What you will do → Output the line containing "Task: Click the" and each line after it through the end of the data, exactly as written, with pictures left out.

(Saved data entries)

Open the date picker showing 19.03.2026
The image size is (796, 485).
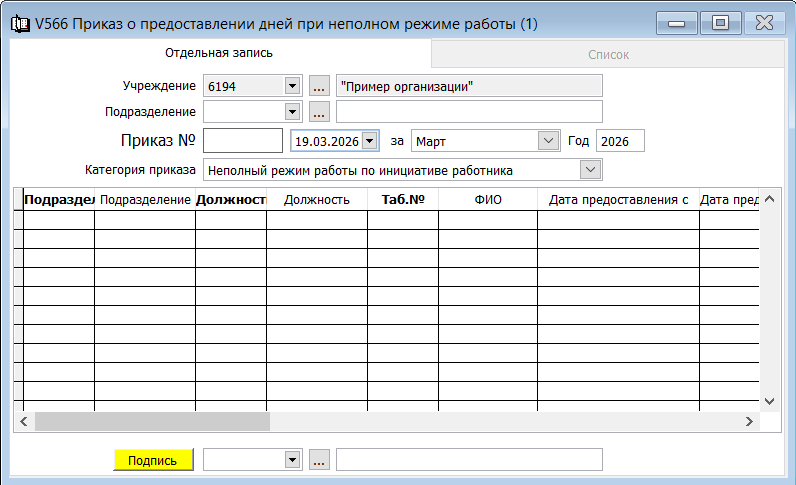point(370,141)
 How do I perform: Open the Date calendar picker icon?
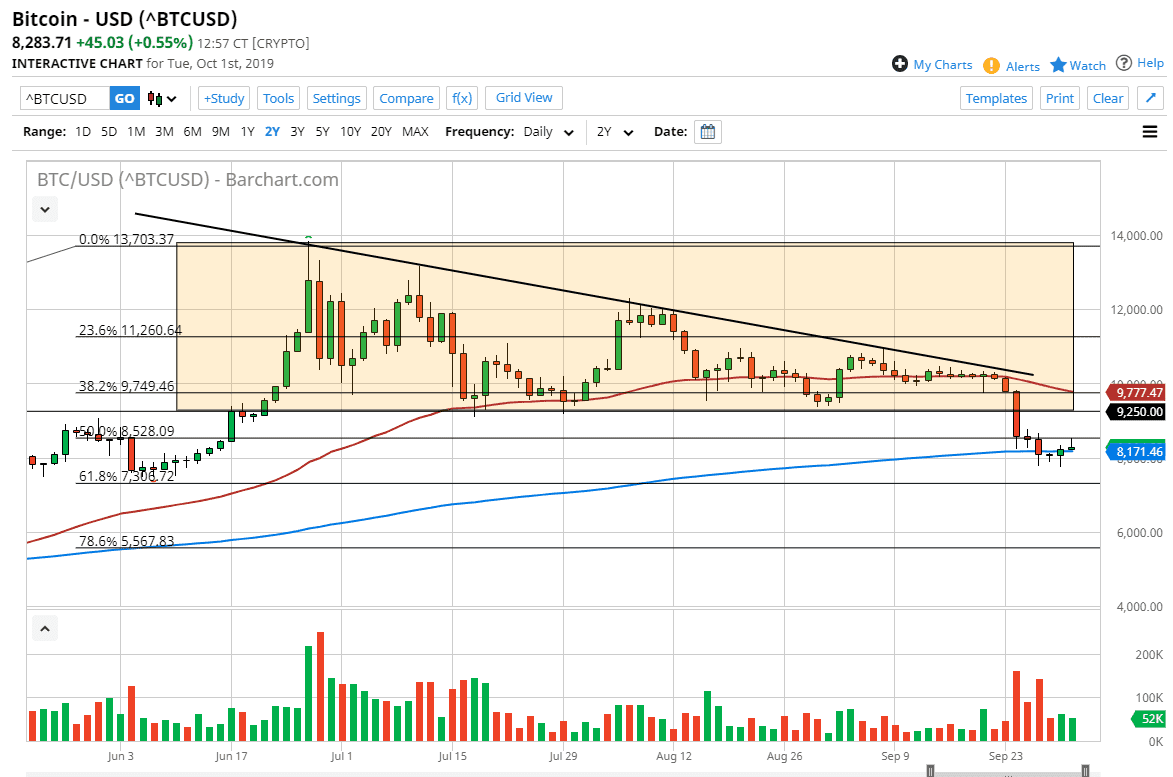pos(708,131)
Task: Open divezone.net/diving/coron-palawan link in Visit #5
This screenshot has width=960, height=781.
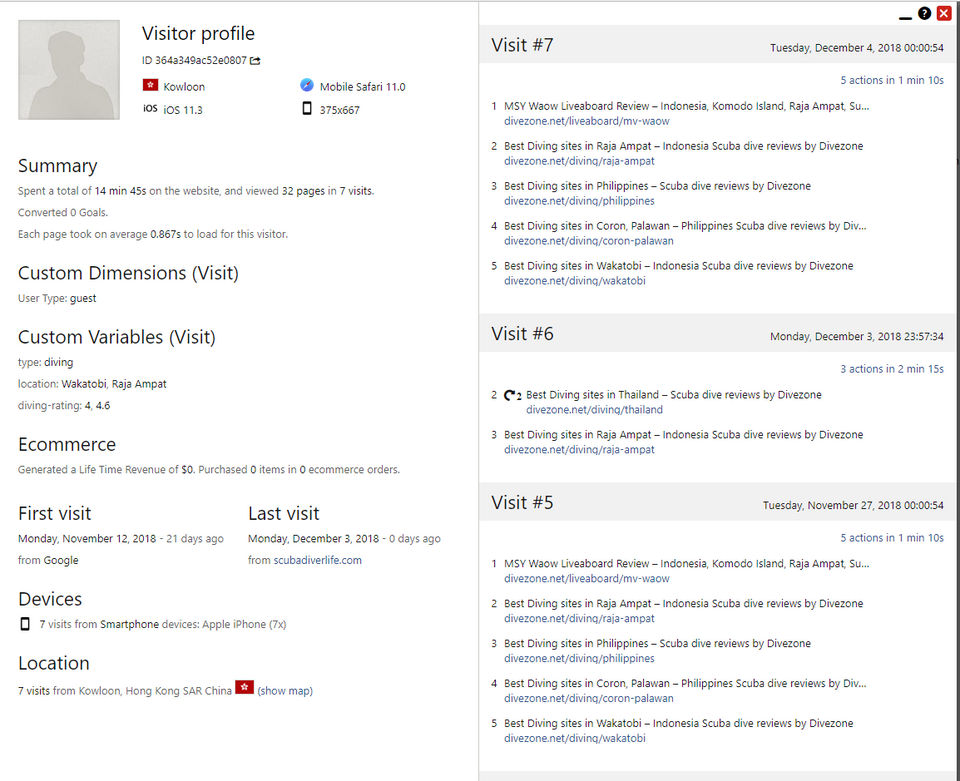Action: click(x=588, y=699)
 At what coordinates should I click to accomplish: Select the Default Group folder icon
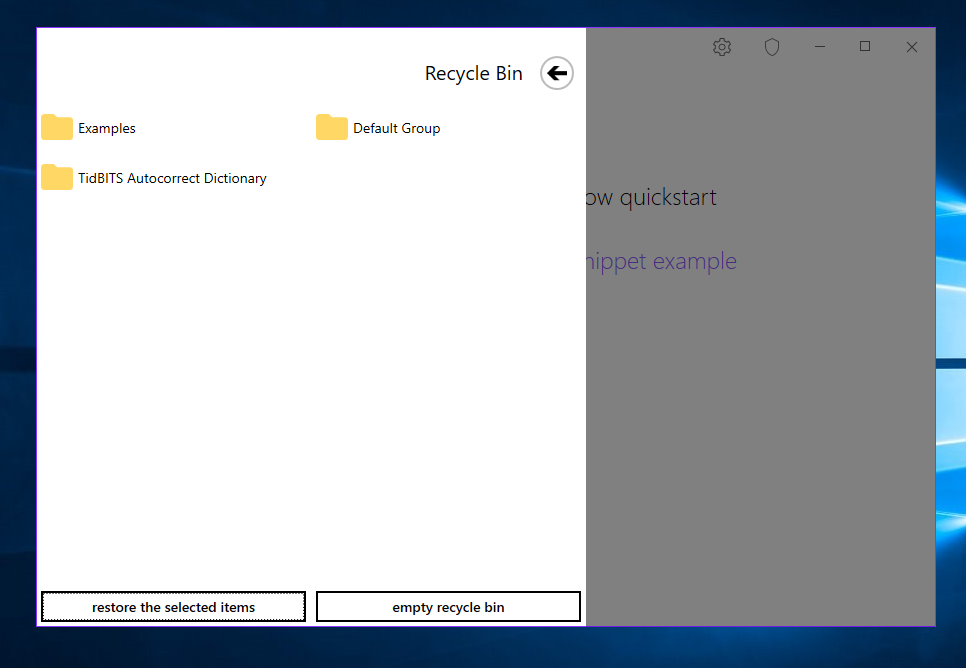click(x=331, y=128)
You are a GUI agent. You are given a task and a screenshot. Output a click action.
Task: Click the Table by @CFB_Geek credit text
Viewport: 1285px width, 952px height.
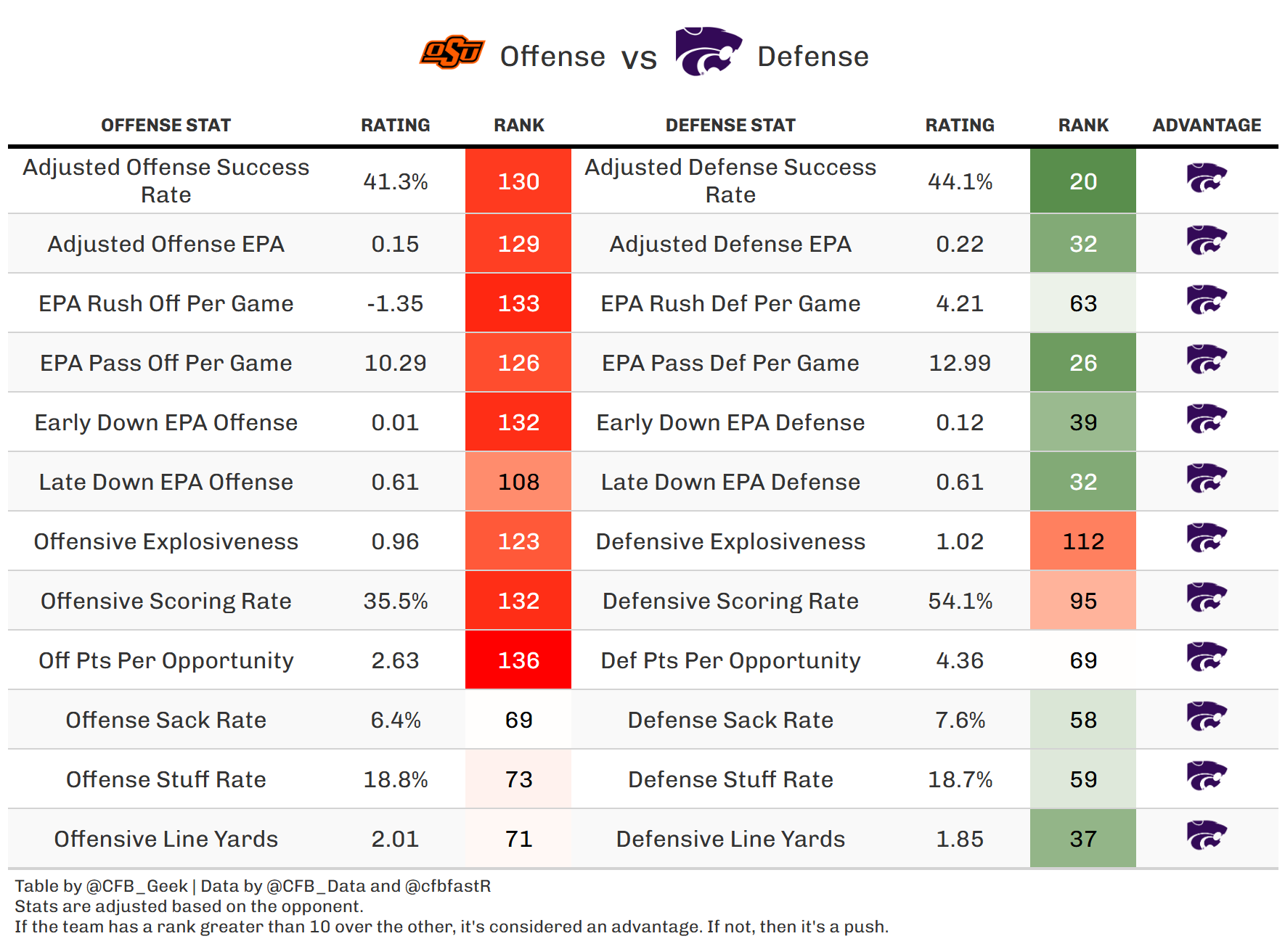(102, 886)
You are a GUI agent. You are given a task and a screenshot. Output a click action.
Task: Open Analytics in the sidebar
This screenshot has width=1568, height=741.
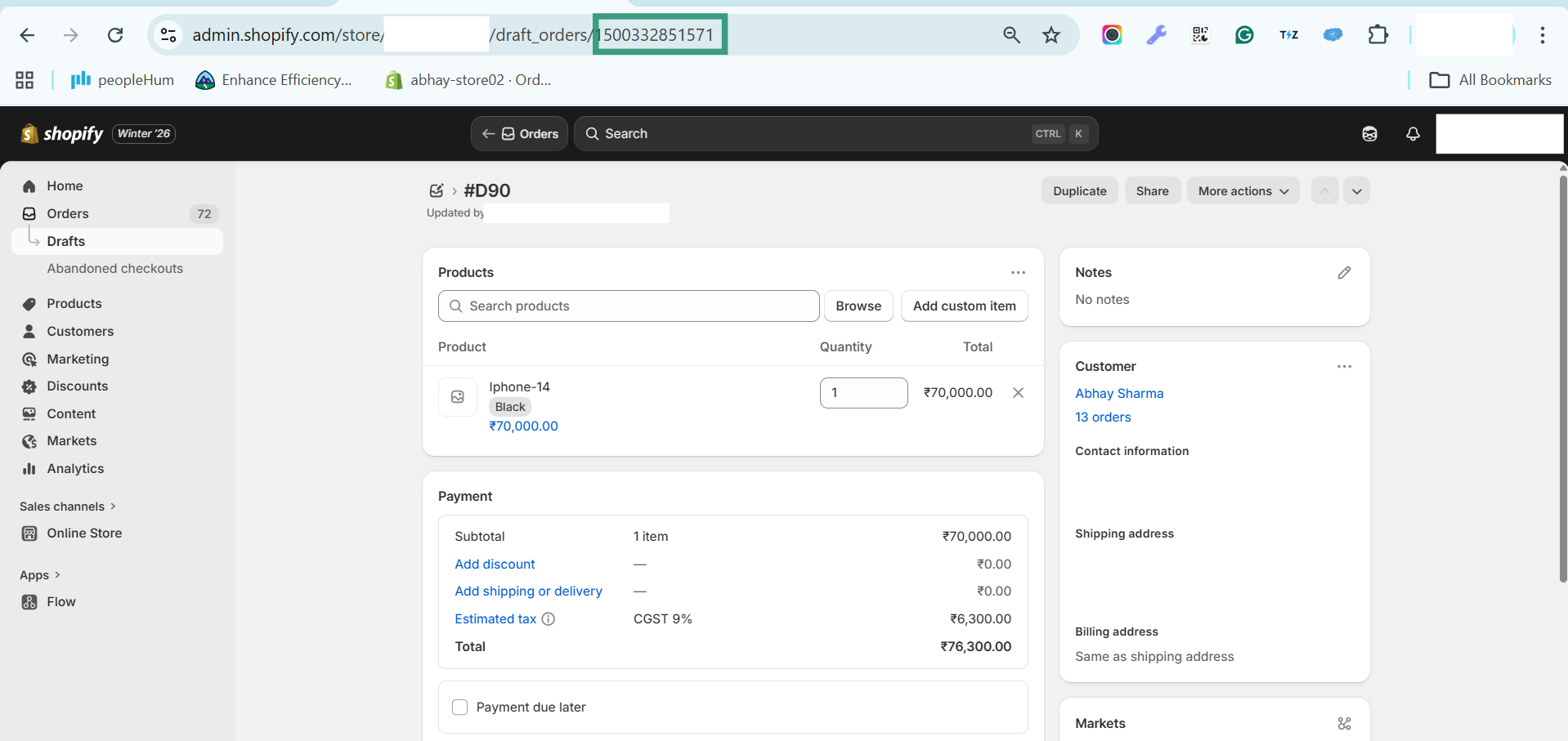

Task response →
Task: Click the Table by @CFB_Geek credit text
Viewport: 1285px width, 952px height.
(102, 886)
You are a GUI agent. You are given a task and a screenshot. Output a click action.
Task: Open Analytics in the sidebar
This screenshot has width=1568, height=741.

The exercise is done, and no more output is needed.